§ Given instruction
Write out every line of the data from the line with "The image size is (1280, 600)." to the line with "Click the green doji" in full, and shift each coordinate in the answers by -142.

-- START Data rows --

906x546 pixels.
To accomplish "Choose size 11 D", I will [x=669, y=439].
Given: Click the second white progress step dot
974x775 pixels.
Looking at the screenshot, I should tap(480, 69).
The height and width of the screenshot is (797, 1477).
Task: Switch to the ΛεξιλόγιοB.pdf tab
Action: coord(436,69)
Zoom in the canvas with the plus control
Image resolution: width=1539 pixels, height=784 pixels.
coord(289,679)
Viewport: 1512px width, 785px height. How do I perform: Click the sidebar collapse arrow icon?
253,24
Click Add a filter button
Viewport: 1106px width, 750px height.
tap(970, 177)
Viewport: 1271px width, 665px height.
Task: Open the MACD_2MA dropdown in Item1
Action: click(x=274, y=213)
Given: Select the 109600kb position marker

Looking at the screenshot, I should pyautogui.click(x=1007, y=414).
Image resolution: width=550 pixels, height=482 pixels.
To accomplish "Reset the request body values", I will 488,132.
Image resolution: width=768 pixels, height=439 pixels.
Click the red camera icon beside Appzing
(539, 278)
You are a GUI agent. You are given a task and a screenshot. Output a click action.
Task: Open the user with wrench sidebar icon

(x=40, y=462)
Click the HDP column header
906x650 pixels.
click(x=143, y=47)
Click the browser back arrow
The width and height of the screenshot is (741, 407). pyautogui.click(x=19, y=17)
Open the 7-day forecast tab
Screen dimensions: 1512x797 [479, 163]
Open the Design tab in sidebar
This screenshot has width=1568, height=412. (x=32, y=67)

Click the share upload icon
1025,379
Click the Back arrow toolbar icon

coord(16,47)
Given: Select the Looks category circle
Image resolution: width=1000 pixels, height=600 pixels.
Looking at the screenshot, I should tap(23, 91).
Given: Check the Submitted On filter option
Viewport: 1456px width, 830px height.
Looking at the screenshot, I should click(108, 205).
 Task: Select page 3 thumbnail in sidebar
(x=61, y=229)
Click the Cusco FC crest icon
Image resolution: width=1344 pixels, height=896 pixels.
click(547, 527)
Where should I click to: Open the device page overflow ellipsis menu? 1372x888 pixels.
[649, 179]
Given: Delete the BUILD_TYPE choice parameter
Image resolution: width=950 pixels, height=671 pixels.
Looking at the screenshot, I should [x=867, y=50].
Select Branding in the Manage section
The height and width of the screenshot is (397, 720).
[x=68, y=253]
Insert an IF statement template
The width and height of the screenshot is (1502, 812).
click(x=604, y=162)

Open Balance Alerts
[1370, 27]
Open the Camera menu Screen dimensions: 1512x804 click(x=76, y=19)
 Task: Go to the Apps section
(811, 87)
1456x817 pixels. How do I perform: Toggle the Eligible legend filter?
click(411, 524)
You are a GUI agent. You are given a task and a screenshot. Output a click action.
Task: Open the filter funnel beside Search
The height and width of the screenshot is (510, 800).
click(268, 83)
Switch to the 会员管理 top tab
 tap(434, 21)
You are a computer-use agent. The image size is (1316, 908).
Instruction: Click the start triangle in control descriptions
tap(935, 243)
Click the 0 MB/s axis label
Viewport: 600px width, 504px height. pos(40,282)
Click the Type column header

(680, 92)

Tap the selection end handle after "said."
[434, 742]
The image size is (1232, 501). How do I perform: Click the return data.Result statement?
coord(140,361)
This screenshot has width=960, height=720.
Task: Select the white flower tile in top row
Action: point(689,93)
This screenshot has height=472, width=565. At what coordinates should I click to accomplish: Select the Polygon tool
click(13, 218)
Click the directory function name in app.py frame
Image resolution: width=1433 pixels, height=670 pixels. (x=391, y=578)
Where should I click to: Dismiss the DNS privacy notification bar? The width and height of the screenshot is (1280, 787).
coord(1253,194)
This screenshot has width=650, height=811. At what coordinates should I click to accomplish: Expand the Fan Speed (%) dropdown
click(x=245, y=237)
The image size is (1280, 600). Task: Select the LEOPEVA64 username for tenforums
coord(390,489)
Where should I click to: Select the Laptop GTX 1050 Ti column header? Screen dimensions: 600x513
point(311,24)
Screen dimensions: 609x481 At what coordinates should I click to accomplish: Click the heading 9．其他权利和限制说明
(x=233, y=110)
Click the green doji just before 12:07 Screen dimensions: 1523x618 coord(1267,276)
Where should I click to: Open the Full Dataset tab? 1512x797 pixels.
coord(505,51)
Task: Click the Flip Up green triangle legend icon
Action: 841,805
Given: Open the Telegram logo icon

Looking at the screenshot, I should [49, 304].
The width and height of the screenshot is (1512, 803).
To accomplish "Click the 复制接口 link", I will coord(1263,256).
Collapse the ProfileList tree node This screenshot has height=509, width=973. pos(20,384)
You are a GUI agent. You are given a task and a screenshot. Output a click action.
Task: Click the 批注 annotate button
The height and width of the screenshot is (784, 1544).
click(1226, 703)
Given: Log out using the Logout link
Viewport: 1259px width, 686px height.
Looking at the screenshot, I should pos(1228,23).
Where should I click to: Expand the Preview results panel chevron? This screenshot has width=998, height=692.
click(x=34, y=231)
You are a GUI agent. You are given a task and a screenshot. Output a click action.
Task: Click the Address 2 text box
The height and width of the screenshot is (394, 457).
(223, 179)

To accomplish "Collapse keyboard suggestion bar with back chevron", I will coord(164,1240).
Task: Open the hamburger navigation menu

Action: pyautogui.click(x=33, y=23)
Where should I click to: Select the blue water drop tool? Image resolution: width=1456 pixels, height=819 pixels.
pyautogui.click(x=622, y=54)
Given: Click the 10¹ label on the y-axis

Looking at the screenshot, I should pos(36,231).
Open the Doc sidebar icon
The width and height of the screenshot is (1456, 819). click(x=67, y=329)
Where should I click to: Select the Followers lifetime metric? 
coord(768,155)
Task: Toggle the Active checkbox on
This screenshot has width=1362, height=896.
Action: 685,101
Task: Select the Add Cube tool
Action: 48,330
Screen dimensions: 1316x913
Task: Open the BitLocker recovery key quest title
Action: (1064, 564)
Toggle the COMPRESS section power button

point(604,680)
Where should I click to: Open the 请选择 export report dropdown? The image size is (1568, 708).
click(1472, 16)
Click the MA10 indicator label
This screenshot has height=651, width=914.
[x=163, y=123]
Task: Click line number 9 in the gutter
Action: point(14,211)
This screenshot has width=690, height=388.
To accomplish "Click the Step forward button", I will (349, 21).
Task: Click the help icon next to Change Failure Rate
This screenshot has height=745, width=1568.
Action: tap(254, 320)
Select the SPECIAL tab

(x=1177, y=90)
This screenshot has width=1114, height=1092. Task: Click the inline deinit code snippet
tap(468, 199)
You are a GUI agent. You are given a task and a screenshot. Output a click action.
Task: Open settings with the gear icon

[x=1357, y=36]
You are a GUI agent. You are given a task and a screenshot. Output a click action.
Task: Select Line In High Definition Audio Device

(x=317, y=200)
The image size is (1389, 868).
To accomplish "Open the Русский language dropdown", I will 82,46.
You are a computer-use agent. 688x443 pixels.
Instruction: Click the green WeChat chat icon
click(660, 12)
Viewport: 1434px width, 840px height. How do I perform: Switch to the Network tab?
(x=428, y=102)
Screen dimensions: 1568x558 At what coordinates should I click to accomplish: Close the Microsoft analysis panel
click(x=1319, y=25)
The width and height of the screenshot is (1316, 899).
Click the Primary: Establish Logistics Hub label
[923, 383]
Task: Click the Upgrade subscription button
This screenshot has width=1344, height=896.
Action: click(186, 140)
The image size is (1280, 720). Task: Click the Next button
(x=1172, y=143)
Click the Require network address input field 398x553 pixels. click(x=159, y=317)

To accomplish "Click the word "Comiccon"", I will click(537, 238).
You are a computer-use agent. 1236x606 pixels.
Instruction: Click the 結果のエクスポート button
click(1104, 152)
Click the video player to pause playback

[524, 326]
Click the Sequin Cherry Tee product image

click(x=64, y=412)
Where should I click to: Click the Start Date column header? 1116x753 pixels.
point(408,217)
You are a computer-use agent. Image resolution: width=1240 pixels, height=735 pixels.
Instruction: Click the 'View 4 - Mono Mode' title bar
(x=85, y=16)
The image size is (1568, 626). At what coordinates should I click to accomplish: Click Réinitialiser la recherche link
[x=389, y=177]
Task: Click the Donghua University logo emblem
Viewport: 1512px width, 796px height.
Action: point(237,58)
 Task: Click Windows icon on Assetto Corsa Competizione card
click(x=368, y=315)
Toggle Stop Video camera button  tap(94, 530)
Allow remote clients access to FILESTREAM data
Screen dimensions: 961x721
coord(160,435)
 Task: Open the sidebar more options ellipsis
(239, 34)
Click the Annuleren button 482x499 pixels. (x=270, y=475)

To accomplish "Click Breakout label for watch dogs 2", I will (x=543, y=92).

-- END Data rows --

§ Solution
The image size is (1280, 600). Task: Select the LEOPEVA64 username for tenforums
coord(248,347)
Where should I click to: Select the Laptop GTX 1050 Ti column header? Screen dimensions: 600x513
point(169,-118)
Screen dimensions: 609x481 At what coordinates should I click to accomplish: Click the heading 9．其他权利和限制说明
(x=91, y=-32)
Click the green doji just before 12:07 Screen dimensions: 1523x618 coord(1125,134)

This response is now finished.